> _Input data_:

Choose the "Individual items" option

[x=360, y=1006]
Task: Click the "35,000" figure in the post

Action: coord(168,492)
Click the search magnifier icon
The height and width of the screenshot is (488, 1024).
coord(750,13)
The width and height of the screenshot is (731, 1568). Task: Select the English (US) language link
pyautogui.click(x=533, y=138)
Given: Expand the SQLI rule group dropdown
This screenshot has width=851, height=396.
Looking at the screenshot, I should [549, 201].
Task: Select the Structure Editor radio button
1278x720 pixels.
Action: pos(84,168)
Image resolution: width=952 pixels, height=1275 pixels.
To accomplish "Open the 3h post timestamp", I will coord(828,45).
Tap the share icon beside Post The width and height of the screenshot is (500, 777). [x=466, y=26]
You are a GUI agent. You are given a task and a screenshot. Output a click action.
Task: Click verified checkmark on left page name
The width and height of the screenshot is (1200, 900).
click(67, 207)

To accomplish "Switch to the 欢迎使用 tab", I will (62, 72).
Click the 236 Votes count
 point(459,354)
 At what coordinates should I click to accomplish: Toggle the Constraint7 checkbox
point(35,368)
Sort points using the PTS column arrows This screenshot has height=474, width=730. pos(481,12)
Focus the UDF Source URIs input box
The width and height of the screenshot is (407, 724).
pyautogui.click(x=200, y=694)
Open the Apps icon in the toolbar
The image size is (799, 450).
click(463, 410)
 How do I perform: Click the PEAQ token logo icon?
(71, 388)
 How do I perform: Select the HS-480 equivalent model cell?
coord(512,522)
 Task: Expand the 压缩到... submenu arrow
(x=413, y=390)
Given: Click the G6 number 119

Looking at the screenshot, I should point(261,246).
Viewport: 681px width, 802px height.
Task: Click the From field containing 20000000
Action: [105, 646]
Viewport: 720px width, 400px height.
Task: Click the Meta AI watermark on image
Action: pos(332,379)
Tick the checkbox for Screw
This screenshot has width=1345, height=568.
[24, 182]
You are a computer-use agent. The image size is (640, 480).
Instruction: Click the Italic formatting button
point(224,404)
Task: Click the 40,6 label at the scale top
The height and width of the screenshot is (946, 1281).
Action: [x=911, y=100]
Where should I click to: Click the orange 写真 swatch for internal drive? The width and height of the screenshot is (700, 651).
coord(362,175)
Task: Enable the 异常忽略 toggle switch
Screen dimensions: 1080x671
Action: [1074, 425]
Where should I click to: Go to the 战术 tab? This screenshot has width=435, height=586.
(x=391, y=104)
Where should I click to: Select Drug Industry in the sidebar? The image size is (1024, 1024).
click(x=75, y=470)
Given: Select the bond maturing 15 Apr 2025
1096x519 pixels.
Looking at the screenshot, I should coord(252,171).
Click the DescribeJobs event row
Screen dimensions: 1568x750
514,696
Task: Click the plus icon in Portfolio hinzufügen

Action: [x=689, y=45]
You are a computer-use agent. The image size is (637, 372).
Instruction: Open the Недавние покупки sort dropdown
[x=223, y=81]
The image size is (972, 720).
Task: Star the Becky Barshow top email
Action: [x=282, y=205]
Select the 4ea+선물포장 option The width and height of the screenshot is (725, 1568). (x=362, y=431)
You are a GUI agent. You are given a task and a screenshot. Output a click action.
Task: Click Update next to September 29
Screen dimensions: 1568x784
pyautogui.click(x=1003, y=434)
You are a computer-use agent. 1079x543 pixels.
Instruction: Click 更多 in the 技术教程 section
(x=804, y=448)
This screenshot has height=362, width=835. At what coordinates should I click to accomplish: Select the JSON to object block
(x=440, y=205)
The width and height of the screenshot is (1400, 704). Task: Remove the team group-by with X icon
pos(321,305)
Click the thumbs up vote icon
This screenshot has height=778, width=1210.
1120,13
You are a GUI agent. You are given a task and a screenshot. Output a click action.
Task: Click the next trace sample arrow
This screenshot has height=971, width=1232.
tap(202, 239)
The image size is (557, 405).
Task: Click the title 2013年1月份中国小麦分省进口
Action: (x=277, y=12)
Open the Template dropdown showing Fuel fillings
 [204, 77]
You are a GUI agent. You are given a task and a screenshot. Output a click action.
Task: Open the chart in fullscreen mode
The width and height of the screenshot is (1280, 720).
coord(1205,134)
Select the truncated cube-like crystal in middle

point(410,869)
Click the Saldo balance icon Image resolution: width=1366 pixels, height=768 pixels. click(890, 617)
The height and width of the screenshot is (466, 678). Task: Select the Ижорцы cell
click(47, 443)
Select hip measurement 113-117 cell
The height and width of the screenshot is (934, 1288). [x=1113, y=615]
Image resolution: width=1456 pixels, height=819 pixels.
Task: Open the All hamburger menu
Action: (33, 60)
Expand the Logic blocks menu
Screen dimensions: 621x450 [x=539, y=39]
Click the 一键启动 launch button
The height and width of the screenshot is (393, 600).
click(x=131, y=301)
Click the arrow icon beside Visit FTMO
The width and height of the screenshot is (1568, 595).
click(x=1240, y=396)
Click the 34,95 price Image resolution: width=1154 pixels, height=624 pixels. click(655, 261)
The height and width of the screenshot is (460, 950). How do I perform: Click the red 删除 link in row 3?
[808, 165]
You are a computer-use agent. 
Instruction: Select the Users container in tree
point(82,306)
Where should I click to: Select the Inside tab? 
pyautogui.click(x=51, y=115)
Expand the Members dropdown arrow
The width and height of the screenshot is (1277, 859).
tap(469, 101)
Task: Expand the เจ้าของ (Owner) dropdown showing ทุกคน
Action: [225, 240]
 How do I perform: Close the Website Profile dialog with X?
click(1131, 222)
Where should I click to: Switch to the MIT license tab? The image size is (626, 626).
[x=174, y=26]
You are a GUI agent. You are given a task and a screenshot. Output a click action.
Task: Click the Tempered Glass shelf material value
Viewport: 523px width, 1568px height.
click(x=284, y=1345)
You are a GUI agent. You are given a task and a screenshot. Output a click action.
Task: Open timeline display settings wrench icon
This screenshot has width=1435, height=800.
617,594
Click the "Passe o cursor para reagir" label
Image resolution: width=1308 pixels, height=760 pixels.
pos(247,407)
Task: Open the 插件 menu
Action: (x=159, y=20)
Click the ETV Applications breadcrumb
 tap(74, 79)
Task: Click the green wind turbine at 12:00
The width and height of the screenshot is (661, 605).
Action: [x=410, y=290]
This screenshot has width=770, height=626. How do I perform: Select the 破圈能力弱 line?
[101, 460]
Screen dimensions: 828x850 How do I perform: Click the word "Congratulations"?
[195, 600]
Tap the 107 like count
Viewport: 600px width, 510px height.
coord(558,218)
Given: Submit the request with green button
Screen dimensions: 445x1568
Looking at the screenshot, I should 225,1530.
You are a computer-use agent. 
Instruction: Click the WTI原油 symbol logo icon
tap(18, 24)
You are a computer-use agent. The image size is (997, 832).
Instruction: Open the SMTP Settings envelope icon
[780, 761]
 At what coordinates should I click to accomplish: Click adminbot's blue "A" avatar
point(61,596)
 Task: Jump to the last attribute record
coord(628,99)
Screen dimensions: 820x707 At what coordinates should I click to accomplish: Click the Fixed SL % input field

> _Assignment_: Gather, from the listing above, every line carrying the word "next".

> _Solution to the exercise_:
Task: Click Update next to September 29
Task: Click the next trace sample arrow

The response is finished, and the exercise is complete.